Like many other states  Georgia has been very slow in developing the system to reduce long-term inpatient care.  So the Justice Department has turned its attention back to Georgia.  As you will read in the following excerpt from an article posted by National Public Radio, North Carolina and other states have required federal attention related to breeches in the civil rights of consumers.  It will be good for us to learn from how our neighbors implement new requirements by the Justice Department.    Here are its new requirements:     1.)  Ending all admissions of people with developmental disabilities to the state hospitals by July 2011.   2.) Moving people with developmental disabilities out of hospitals to community settings by July 2015.   3.)  Establishing community services, including supported housing, for about 9,000 people with mental illness.  4.) Creating community support teams and crisis intervention teams to help people with developmental disabilities and mental illness avoid hospitalization.
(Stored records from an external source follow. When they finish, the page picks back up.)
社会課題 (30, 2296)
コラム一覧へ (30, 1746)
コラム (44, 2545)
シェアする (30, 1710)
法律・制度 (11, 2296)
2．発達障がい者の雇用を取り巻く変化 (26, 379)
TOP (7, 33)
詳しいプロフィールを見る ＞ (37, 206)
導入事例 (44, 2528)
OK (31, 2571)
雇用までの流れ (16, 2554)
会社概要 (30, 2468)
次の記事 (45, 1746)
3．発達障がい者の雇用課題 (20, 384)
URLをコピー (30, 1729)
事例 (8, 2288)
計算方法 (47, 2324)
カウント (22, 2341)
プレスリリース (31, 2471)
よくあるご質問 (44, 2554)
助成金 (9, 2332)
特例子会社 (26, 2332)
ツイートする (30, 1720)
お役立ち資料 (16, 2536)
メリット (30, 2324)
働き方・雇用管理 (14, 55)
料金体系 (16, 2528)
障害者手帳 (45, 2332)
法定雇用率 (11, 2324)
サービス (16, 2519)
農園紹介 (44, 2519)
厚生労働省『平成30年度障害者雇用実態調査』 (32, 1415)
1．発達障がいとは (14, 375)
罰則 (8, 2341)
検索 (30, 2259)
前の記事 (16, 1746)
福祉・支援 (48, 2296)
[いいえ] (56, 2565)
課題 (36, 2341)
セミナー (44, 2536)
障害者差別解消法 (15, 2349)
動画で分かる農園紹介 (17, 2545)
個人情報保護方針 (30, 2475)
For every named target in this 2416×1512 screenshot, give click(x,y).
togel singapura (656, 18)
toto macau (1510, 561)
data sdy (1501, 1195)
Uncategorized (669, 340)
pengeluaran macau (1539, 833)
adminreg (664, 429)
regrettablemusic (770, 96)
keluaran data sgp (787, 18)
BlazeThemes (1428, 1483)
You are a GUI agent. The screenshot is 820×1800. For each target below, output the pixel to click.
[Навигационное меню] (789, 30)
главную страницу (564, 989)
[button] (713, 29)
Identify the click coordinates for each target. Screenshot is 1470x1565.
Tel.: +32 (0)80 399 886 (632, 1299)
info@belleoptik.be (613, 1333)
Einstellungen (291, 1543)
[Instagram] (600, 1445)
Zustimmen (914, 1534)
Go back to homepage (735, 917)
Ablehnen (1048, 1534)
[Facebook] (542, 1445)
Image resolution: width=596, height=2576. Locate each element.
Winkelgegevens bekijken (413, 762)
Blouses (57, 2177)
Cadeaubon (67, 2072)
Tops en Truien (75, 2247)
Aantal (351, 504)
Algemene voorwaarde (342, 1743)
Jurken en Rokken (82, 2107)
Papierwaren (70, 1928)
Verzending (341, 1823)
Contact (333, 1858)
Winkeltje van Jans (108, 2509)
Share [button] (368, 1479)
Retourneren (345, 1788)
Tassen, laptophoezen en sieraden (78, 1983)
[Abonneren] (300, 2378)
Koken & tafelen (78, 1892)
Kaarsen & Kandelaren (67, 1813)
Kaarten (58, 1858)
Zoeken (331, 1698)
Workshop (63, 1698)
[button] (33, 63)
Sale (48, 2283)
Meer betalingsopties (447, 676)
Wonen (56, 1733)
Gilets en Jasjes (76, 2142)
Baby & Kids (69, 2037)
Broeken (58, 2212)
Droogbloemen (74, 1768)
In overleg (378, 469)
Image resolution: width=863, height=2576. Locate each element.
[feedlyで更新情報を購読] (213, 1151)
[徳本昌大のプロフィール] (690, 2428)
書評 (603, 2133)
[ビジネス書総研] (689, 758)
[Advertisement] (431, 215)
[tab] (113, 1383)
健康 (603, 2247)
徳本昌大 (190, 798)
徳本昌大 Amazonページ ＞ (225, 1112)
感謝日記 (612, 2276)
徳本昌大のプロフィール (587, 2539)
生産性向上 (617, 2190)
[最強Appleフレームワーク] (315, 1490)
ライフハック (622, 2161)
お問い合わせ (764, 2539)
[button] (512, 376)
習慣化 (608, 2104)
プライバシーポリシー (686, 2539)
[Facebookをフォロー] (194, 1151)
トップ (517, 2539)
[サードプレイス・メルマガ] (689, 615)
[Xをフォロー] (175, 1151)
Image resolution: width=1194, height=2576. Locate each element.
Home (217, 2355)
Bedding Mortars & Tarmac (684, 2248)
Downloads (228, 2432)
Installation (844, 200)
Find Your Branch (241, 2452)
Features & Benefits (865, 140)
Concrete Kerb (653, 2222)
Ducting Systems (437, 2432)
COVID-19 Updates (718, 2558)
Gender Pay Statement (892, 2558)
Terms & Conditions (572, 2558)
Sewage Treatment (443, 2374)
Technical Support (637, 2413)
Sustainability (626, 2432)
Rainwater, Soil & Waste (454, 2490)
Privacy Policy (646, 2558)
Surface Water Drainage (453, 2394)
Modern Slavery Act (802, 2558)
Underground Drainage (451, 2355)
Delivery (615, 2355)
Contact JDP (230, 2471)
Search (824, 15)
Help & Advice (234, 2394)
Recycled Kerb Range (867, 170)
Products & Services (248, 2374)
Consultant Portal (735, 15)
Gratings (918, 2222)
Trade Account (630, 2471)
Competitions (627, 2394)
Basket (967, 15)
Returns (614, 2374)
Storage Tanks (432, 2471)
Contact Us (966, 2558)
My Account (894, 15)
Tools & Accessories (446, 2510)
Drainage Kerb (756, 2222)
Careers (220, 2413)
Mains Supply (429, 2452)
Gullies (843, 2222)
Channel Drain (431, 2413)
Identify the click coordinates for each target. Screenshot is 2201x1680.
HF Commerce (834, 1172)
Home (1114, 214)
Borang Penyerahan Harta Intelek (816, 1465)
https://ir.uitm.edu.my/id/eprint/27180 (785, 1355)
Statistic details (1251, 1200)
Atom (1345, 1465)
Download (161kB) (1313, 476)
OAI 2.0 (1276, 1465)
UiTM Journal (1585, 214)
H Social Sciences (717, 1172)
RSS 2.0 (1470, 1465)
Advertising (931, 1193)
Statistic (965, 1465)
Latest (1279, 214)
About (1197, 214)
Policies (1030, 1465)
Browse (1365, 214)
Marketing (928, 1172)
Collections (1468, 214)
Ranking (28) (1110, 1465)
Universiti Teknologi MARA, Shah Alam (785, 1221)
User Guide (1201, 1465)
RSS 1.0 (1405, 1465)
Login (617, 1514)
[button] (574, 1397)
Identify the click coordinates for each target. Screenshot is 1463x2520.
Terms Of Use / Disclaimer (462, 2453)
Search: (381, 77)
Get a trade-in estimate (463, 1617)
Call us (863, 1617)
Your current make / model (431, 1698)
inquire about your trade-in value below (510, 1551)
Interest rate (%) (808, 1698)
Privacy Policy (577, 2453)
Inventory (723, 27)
Excerpt below.  To read full article, go to www.npr.org  

Enforcing A Previous Ruling                                                          NPR in Washington.                                                                                  The Justice Department action demonstrates broader enforcement of the Supreme Court’s landmark Olmstead decision from 1999. In the case, which originated in Georgia, the court ruled that unnecessary institutionalization of people with disabilities is a form of discrimination under the Americans With Disabilities Act.

Lewis Bossing, a senior staff attorney at the Bazelon Center for Mental Health Law, a Washington, D.C.-based advocacy organization for people with mental illness, said the “ground-breaking” settlement in Georgia capped a flurry of federal legal activity in disability cases during the past 18 months.

Indeed, Justice has filed briefs and joined Olmstead-related lawsuits in several states, including New York, North Carolina, Arkansas, California and Illinois. Over the past year and a half, Department of Justice attorneys:   1.) Filed a brief in support of North Carolina litigation seeking to keep two individuals with developmental disabilities in community settings. A proposed cutoff of funds jeopardized the housing for the two. Perez said in an April statement about the case, “We will not allow people with disabilities to be a casualty of the difficult economy.”   2.)  Filed a motion to intervene in a lawsuit in New York, seeking supported housing units for thousands of residents of “adult homes.”   3.) Filed briefs in existing lawsuits in Florida, Illinois and New Jersey against what the agency called “unnecessary institutionalization” of people with disabilities.

“We will continue to aggressively enforce the law, and we hope other states will follow Georgia’s example,” Perez said.

Bossing said the Justice Department, by spelling out an array of community services required to meet Olmstead criteria, “will make it more likely that states will change the way they do business with people with disabilities.”